• Using "pure" (?) Ada, how to determine whether a file is a "text" file,

    From Kenneth Wolcott@21:1/5 to All on Sat Jul 1 10:15:25 2023
    Hi;

    Another very beginner question here...

    Using "pure" (?) Ada, how to determine whether a file is a "text" file, not a binary?

    Kind of like using the UNIX/Linux "file" command, but doesn't have to be comprehensive (yet).

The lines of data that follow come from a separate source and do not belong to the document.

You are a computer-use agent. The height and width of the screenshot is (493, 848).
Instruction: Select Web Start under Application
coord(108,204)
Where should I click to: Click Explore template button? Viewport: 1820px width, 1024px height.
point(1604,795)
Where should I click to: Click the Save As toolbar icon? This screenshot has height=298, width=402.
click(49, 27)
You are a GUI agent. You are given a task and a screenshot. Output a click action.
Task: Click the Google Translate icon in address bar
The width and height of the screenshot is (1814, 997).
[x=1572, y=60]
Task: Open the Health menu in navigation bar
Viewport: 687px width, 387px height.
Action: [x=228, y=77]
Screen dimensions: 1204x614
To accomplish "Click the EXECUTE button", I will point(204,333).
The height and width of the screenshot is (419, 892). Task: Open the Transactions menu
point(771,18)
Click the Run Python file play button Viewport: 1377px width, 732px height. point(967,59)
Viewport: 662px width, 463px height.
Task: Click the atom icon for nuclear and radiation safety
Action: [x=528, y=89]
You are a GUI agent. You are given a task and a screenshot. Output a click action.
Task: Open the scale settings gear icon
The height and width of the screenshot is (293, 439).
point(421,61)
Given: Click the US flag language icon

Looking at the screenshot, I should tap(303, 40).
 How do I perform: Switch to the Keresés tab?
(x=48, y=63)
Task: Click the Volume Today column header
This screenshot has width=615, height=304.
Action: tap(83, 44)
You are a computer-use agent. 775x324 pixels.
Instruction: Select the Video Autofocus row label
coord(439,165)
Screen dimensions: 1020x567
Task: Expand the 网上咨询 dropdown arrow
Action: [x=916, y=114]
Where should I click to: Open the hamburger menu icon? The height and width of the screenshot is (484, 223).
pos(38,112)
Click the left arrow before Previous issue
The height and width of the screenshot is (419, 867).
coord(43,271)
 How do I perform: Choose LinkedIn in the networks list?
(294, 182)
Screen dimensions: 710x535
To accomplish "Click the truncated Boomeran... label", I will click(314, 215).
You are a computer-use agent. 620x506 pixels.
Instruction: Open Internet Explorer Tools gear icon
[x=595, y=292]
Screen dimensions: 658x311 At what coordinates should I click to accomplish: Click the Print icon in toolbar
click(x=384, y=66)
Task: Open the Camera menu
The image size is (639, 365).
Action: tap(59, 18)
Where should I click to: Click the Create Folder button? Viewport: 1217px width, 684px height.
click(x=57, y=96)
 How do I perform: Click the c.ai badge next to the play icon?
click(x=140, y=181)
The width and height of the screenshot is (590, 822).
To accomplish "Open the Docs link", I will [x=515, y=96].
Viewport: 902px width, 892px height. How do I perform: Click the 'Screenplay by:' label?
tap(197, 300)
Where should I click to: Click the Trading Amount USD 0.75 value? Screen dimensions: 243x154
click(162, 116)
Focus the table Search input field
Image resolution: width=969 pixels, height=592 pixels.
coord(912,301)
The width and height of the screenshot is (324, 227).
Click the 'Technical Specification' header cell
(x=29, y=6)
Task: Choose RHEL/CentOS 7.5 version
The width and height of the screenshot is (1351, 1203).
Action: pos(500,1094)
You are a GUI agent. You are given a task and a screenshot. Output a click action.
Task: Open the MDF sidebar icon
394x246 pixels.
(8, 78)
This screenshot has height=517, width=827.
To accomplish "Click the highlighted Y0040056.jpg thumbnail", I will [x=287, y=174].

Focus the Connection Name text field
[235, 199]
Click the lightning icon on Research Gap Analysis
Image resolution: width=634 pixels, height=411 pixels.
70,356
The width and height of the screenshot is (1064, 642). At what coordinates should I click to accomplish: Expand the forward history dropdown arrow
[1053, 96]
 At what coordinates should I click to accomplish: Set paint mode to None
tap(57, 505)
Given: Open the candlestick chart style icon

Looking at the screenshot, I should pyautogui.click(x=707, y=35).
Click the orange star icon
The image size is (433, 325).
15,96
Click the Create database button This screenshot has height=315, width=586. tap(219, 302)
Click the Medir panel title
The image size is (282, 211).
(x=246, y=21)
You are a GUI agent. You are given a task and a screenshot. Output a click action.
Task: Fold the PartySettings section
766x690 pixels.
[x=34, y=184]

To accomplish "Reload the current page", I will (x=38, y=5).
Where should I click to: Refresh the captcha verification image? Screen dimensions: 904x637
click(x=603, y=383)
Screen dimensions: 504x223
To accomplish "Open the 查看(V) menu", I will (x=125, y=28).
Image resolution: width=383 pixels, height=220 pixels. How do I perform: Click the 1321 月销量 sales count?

Something like the Perl "-T" feature.

    On the other hand, if there already exists an Ada implementation of the UNIX "file" command as a library, could you point me to that?

    As a side question, how does one read "binary" files in Ada?

    A UNIX/Linux use case for the previous sentence is the concatenation of two (or more) "binary" files that were created using the UNIX/Linux "split" command.

    So I'd be interested in emulating the UNIX "cat" command for "binary" files.

    These are just personal experiments for learning how to do all kinds of Ada I/O...

    Thanks,
    Ken Wolcott

    --- SoupGate-Win32 v1.05
    * Origin: fsxNet Usenet Gateway (21:1/5)
  • From Jeffrey R.Carter@21:1/5 to Kenneth Wolcott on Sat Jul 1 22:39:27 2023
    On 2023-07-01 19:15, Kenneth Wolcott wrote:

    Using "pure" (?) Ada, how to determine whether a file is a "text" file, not a binary?

    That depends on the definition of a text file. Under Unix and Windows, all files
    are sequences of bytes, and so may be considered sequences of Characters, and so
    text files.

    If you can define what distinguishes text files from binary files, then it should be fairly easy to write Ada to distinguish them.

    For example, if a text file is one in which all the characters, except line terminators, are graphic characters, then it should be clear how to determine whether a file meets that definition of a text file.

    As a side question, how does one read "binary" files in Ada?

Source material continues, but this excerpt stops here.